What you should do: Extract the lines below verbatim, beginning at the line that contains "You are a computer-use agent." and continuing through the end of the records, both ends included. Omit the pictures from your answer.

(Records for locating displayed items)
————
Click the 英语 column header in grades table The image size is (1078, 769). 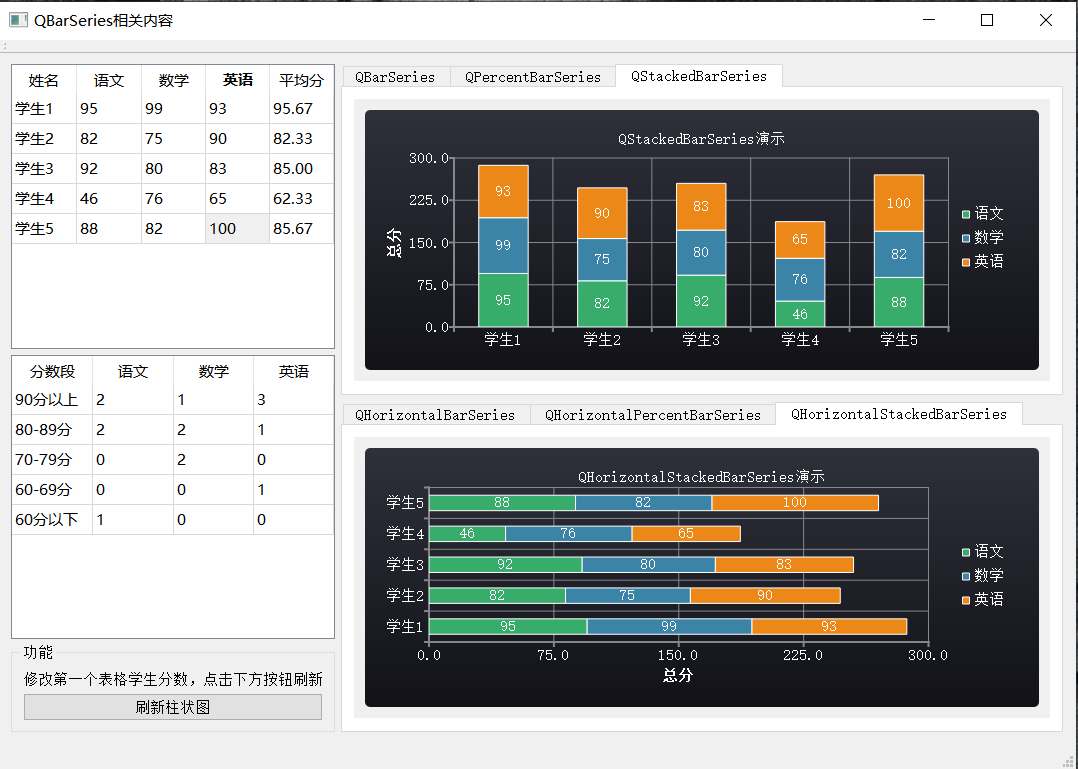tap(236, 79)
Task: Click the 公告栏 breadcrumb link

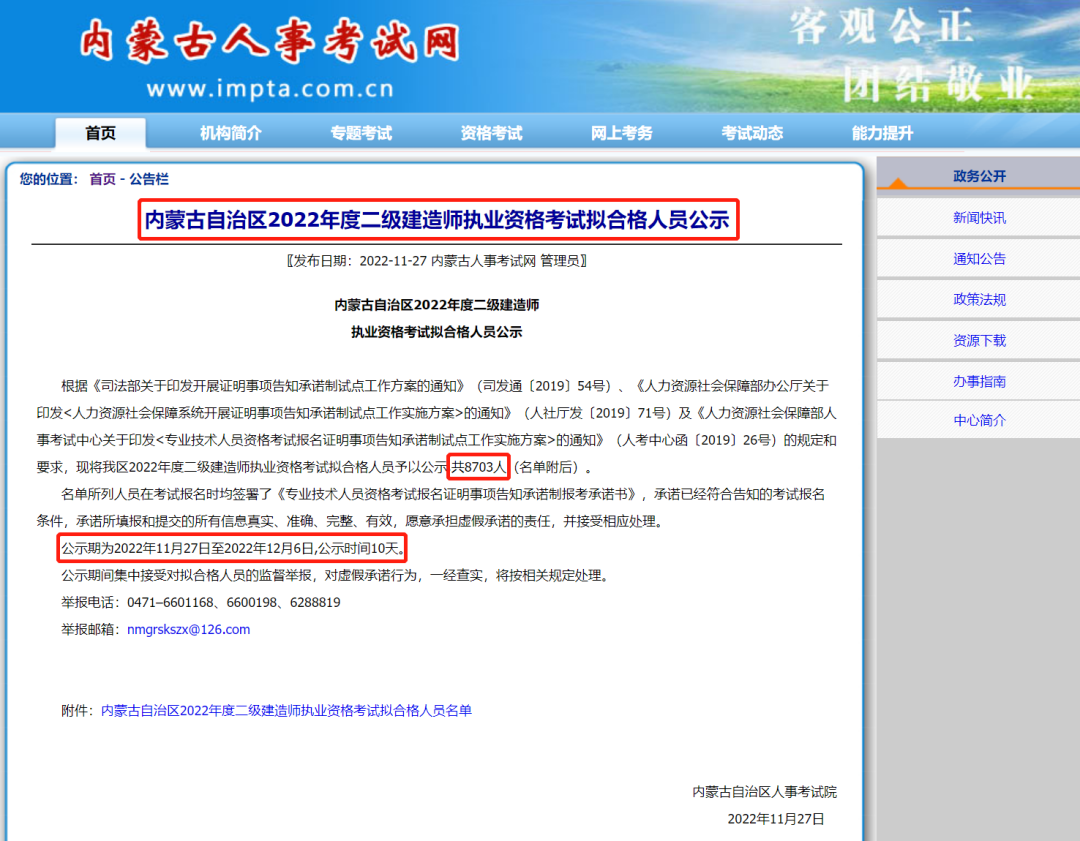Action: (149, 179)
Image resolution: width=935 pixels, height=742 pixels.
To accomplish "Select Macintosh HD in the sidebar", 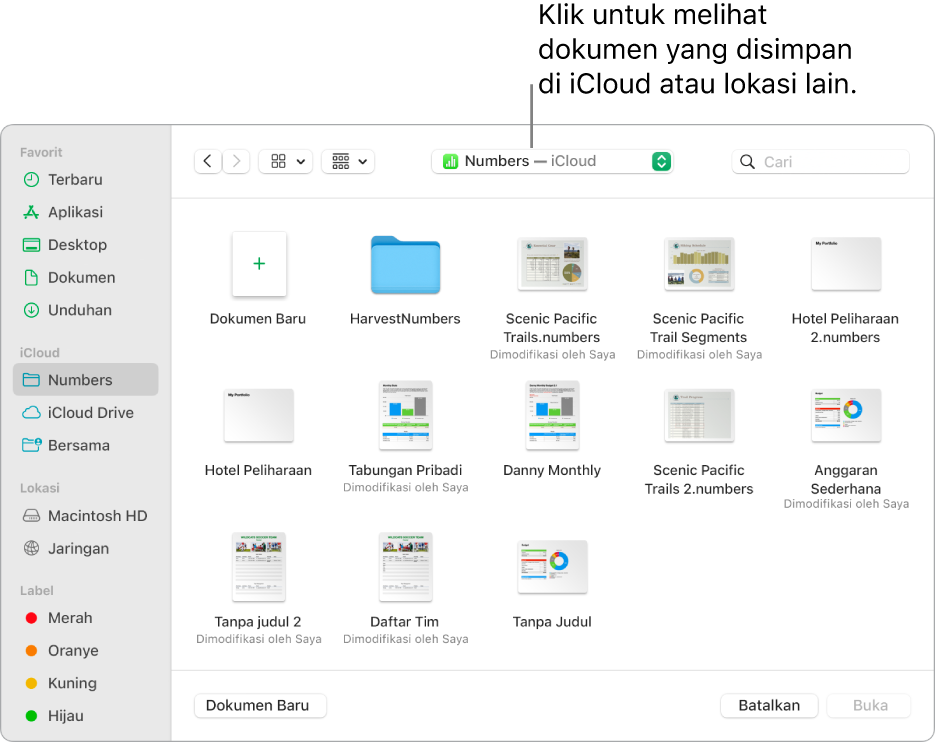I will [x=97, y=516].
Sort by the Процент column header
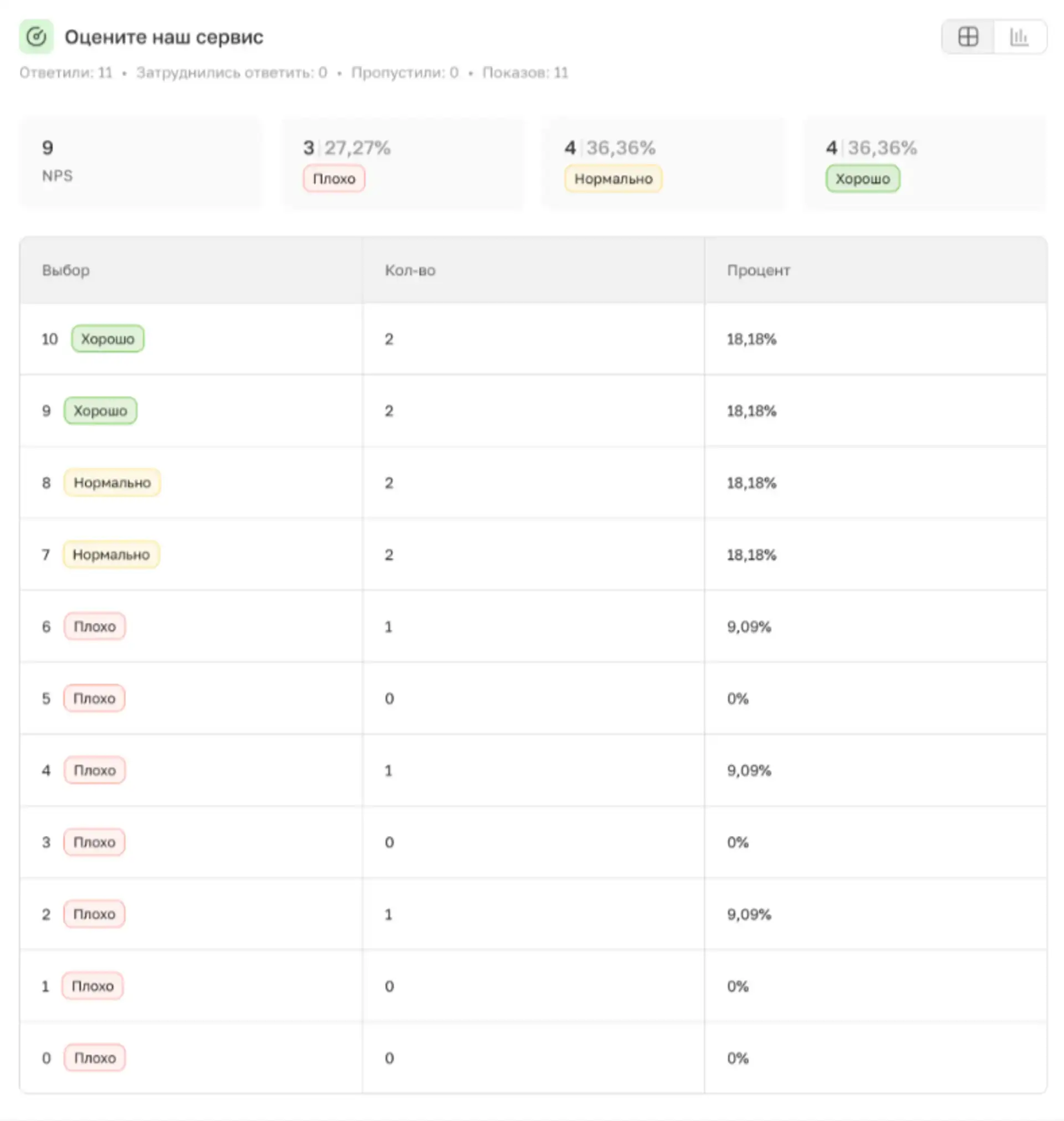 click(x=758, y=270)
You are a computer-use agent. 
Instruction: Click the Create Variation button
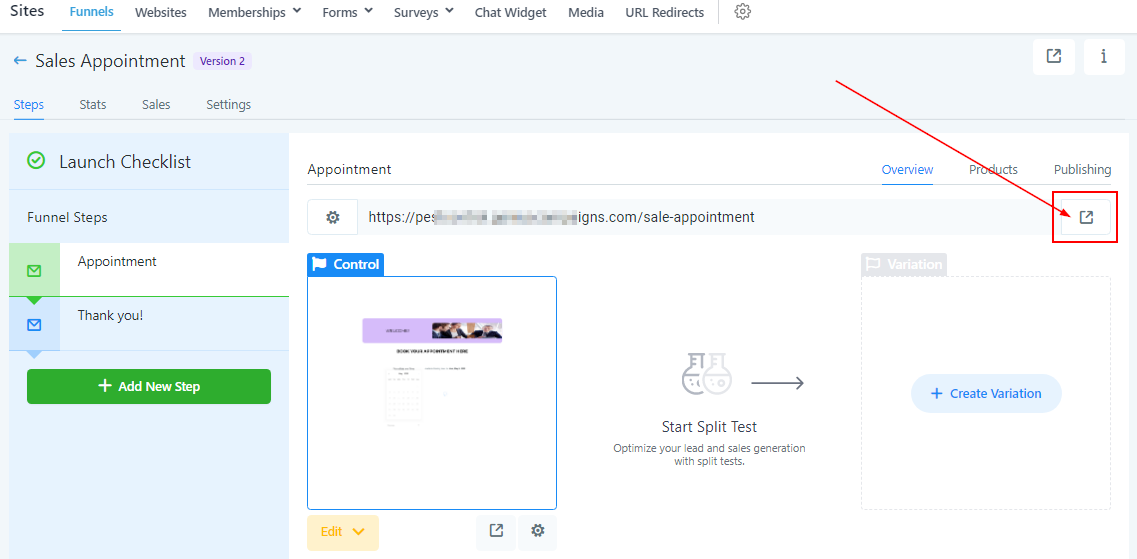click(x=986, y=394)
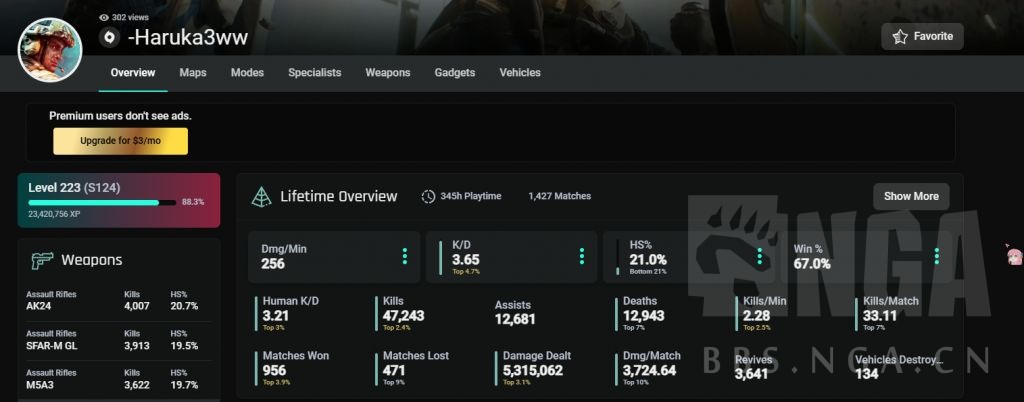This screenshot has height=402, width=1024.
Task: Open the three-dot menu on HS% card
Action: pos(759,256)
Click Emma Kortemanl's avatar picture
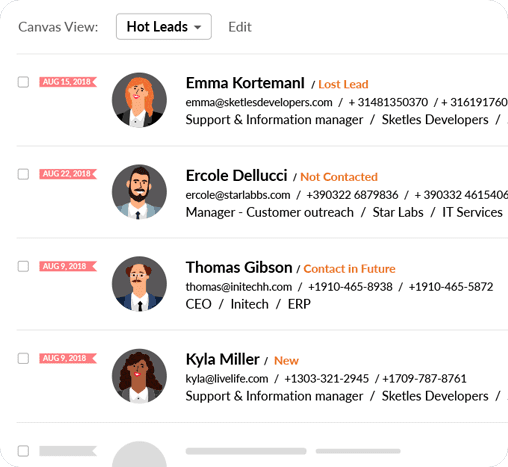Viewport: 508px width, 467px height. point(139,100)
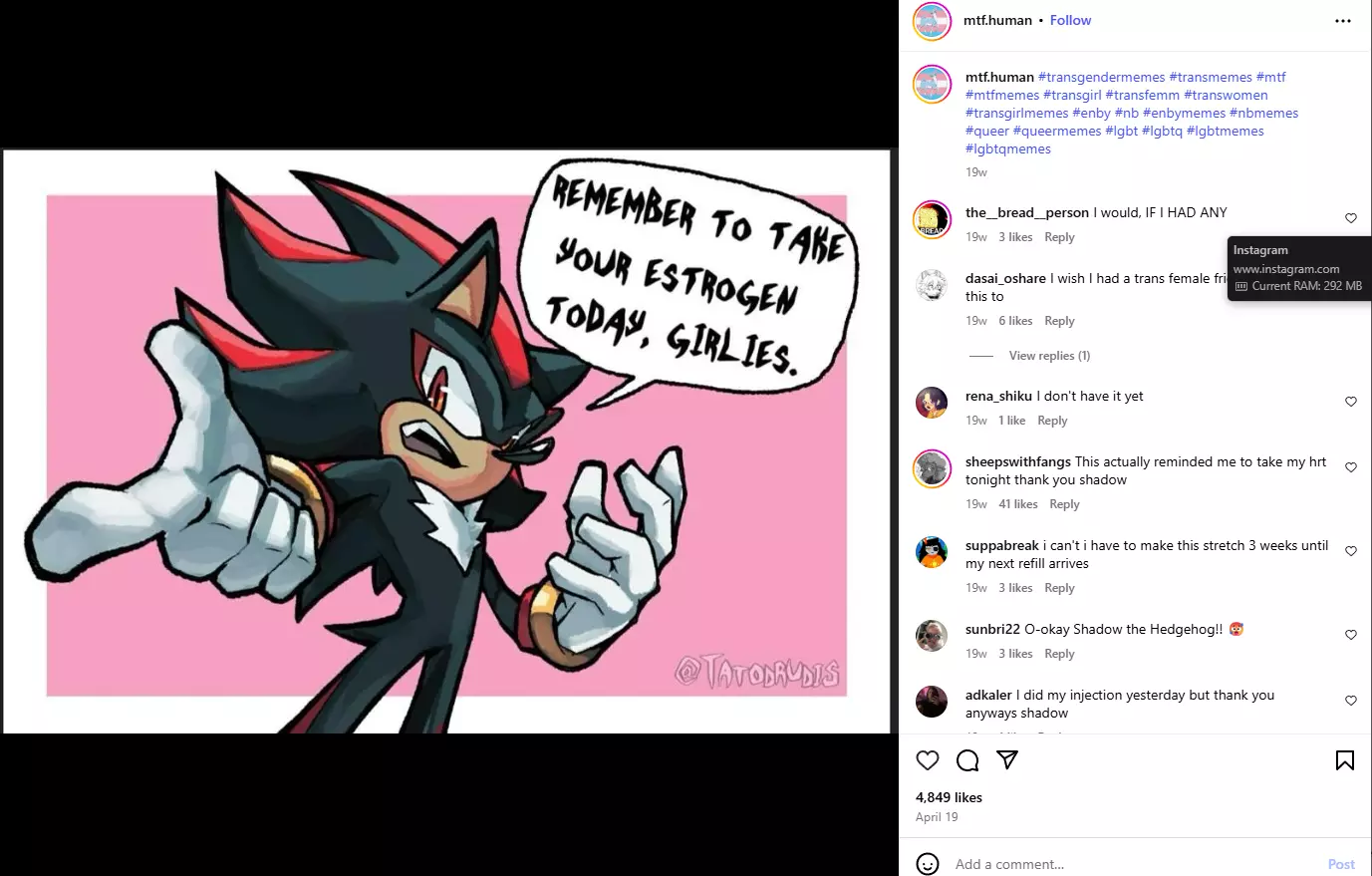Open the #transgendermemes hashtag

1101,77
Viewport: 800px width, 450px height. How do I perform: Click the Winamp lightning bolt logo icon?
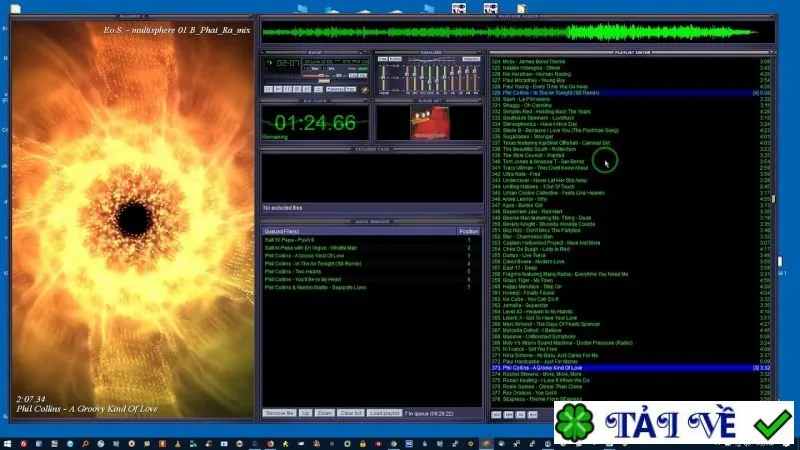pyautogui.click(x=364, y=90)
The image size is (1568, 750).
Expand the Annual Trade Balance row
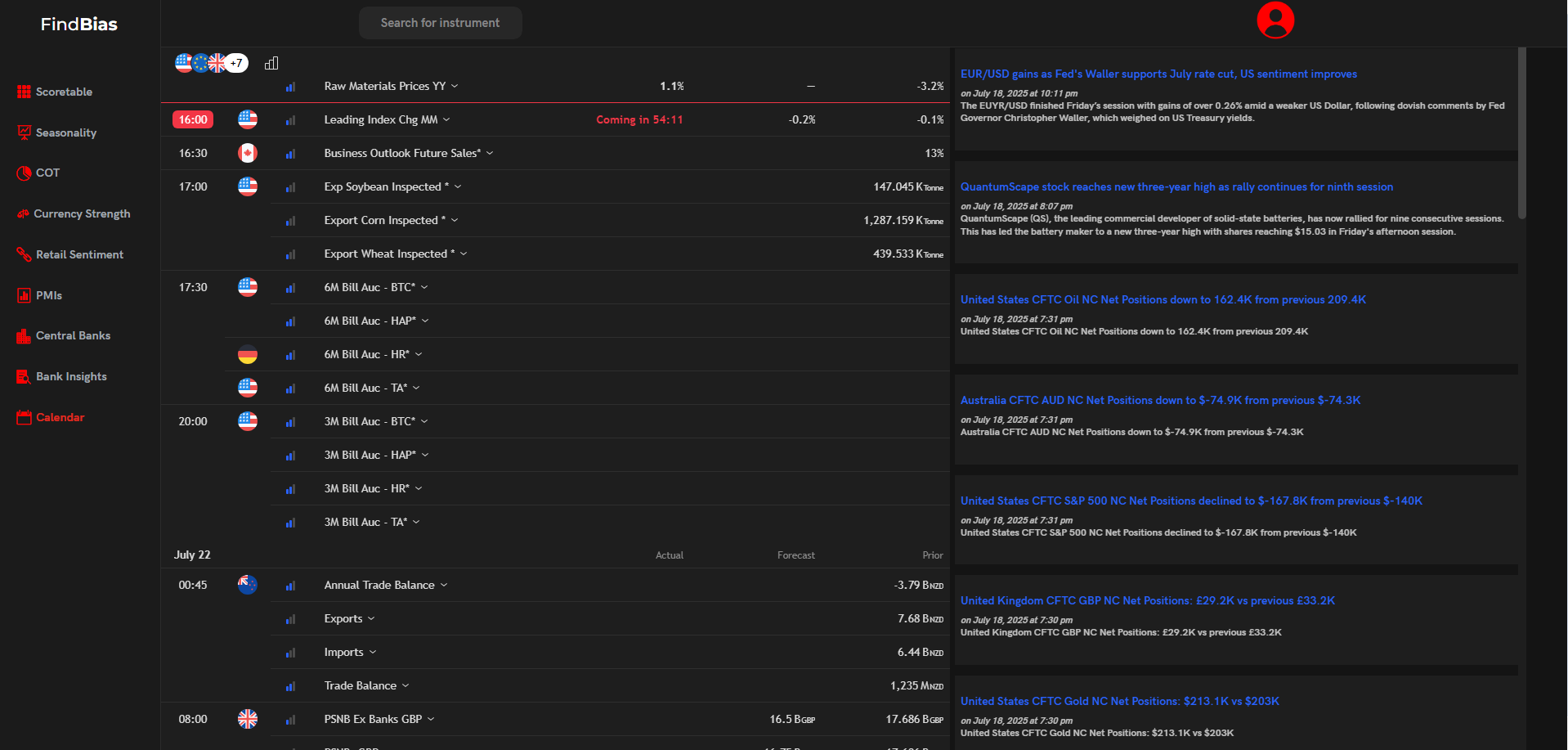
————
Result of the exercise:
You are a computer-use agent. 
Instruction: Click the Create Variation button
click(x=986, y=394)
This screenshot has height=402, width=1024.
Task: Open the three-dot menu on HS% card
Action: pos(759,256)
Click Emma Kortemanl's avatar picture
Viewport: 508px width, 467px height. point(139,100)
Open the #transgendermemes hashtag

1101,77
Viewport: 800px width, 450px height. How do I perform: Click the Winamp lightning bolt logo icon?
pyautogui.click(x=364, y=90)
The image size is (1568, 750).
Expand the Annual Trade Balance row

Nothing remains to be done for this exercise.